2.2.1. Gelet op artikel 56a, derde lid, van de Woningwet, gelezen in samenhang met artikel 44, eerste lid, onderdeel a en b, van die wet, zijn slechts het Bouwbesluit 2003 en de niet-stedenbouwkundige voorschriften van de bouwverordening van belang voor het antwoord op de vraag of het college de bouwvergunning tweede fase terecht heeft verleend.
Voor zover de door [appellante] aangevoerde gronden niet met het Bouwbesluit 2003 of voormelde voorschriften van de bouwverordening in verband staan, doch zijn gericht op aspecten die een onderdeel vormen van het toetsingskader van de bouwvergunning eerste fase, behoeven deze gronden hier geen bespreking nu het besluit tot verlening van bouwvergunning eerste fase thans niet in geschil is en bovendien in rechte onaantastbaar is.

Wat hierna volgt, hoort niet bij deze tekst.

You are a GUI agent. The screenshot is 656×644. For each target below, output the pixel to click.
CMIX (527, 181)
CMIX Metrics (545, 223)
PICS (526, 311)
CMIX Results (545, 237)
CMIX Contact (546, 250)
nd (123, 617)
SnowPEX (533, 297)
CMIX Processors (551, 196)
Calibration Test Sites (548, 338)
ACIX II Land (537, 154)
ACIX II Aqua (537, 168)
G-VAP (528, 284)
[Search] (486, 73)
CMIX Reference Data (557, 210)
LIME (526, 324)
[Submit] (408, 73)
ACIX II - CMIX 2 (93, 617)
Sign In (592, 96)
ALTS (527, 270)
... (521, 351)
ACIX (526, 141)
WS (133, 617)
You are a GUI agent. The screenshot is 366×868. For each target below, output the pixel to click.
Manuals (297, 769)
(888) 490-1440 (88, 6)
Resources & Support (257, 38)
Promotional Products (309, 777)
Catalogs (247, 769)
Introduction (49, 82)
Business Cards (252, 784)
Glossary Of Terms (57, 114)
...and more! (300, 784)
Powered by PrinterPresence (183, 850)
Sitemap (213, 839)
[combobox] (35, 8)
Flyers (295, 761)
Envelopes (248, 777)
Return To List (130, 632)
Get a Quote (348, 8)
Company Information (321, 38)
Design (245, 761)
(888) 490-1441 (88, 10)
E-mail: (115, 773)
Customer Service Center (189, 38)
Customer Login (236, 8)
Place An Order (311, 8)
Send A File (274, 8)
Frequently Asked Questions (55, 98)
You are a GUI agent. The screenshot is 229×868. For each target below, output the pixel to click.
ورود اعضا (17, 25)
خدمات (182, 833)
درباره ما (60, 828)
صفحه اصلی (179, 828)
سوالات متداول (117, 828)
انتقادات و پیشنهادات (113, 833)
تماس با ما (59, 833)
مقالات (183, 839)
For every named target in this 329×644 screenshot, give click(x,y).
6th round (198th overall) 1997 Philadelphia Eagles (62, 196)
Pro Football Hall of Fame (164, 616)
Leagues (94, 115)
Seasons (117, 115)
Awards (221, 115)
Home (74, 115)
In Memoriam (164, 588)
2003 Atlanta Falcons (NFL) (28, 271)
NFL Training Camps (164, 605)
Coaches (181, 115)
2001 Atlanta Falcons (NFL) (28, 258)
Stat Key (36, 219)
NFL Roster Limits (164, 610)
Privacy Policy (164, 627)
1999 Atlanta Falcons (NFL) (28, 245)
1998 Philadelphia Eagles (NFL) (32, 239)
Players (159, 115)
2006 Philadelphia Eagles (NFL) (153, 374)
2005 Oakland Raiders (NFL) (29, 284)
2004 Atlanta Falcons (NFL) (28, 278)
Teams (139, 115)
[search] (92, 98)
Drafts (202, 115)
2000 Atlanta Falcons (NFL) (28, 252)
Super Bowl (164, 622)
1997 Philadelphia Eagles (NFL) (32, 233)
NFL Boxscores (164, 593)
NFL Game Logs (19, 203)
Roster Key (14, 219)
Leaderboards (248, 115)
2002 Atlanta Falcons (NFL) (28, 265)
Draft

Voor zover het betoog van [appellante] zo moet worden begrepen dat de voorzieningenrechter heeft miskend dat het bouwplan in strijd is met de artikelen 4.2, 4.5. en 4.7 van de bouwverordening, wordt overwogen dat die bepalingen geen voorschriften betreffen die bij de beoordeling van een bouwaanvraag in acht dienen te worden genomen, doch betrekking hebben op plichten tijdens en bij voltooiing van de bouw. De voorzieningenrechter heeft dan ook terecht geen grond gevonden voor het oordeel dat deze voorschriften in de onderhavige procedure een rol spelen.
In hetgeen [appellante] overigens heeft aangevoerd kan evenmin grond gevonden worden voor het oordeel dat het college bij het besluit op bezwaar de bouwvergunning tweede fase ten onrechte heeft gehandhaafd. De voorzieningenrechter heeft terecht geen grond gevonden voor een ander oordeel.
2.3. Het hoger beroep is ongegrond. De aangevallen uitspraak dient te worden bevestigd.
2.4. Voor een proceskostenveroordeling bestaat geen aanleiding.
De Afdeling bestuursrechtspraak van de Raad van State
Recht doende in naam der Koningin:
bevestigt de aangevallen uitspraak.
Aldus vastgesteld door mr. C.M. Ligtelijn-van Bilderbeek, voorzitter, en mr. S.F.M. Wortmann en mr. C.J.M. Schuyt, leden, in tegenwoordigheid van mr. A.M.L. Hanrath, ambtenaar van Staat.